## Task statement
Can you copy out the lines starting with the one containing "This screenshot has width=415, height=242." and going on through the end of the records?

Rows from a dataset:
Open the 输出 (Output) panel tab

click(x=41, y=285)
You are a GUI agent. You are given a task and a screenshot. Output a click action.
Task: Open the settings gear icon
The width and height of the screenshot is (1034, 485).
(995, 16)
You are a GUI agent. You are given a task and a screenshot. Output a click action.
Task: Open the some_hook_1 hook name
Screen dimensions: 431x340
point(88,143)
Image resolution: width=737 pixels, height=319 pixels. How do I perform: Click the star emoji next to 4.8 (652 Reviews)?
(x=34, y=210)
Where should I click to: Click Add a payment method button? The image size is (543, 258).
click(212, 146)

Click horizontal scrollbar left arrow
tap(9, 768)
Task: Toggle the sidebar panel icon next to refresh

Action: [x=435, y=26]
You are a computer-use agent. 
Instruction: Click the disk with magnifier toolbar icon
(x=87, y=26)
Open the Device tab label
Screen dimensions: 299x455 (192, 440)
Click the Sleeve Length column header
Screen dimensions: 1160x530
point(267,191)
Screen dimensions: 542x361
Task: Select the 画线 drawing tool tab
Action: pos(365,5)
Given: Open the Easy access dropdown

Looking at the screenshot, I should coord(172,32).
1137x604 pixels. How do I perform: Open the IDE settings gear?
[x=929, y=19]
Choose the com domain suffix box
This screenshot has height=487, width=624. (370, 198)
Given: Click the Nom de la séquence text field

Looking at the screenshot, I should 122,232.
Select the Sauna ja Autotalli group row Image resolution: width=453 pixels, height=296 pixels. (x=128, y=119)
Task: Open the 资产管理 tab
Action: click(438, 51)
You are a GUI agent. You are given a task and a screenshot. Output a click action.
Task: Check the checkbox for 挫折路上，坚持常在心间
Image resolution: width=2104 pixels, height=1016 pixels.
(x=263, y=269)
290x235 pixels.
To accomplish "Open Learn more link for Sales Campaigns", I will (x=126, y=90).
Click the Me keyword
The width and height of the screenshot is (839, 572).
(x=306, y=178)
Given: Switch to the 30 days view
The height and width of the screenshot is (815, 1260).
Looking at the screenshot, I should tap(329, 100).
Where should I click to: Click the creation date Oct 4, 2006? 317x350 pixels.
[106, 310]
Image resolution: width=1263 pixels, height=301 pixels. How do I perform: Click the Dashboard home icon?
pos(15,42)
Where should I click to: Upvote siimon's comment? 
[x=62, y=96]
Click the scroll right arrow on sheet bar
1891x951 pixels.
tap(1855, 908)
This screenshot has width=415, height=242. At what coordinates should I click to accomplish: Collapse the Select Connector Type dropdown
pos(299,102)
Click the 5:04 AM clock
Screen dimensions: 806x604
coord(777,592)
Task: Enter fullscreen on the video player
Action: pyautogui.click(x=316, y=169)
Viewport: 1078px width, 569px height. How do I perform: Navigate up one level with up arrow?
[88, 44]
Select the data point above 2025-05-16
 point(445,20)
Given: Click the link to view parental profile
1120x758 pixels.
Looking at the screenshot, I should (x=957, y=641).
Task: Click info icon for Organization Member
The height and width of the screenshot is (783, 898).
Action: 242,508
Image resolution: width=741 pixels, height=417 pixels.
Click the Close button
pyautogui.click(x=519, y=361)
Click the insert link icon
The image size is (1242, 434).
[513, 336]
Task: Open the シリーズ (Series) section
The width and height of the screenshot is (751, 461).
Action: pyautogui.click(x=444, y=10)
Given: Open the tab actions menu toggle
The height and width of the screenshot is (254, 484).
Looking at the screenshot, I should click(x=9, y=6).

## Solution to this exercise
This screenshot has width=415, height=242. At what coordinates should I click to accomplish: Collapse the Select Connector Type dropdown
pos(299,102)
Click the 5:04 AM clock
Screen dimensions: 806x604
coord(777,592)
Task: Enter fullscreen on the video player
Action: pyautogui.click(x=316, y=169)
Viewport: 1078px width, 569px height. How do I perform: Navigate up one level with up arrow?
[88, 44]
Select the data point above 2025-05-16
 point(445,20)
Given: Click the link to view parental profile
1120x758 pixels.
Looking at the screenshot, I should (x=957, y=641).
Task: Click info icon for Organization Member
The height and width of the screenshot is (783, 898).
Action: 242,508
Image resolution: width=741 pixels, height=417 pixels.
Click the Close button
pyautogui.click(x=519, y=361)
Click the insert link icon
The image size is (1242, 434).
[513, 336]
Task: Open the シリーズ (Series) section
The width and height of the screenshot is (751, 461).
Action: pyautogui.click(x=444, y=10)
Given: Open the tab actions menu toggle
The height and width of the screenshot is (254, 484).
Looking at the screenshot, I should click(x=9, y=6).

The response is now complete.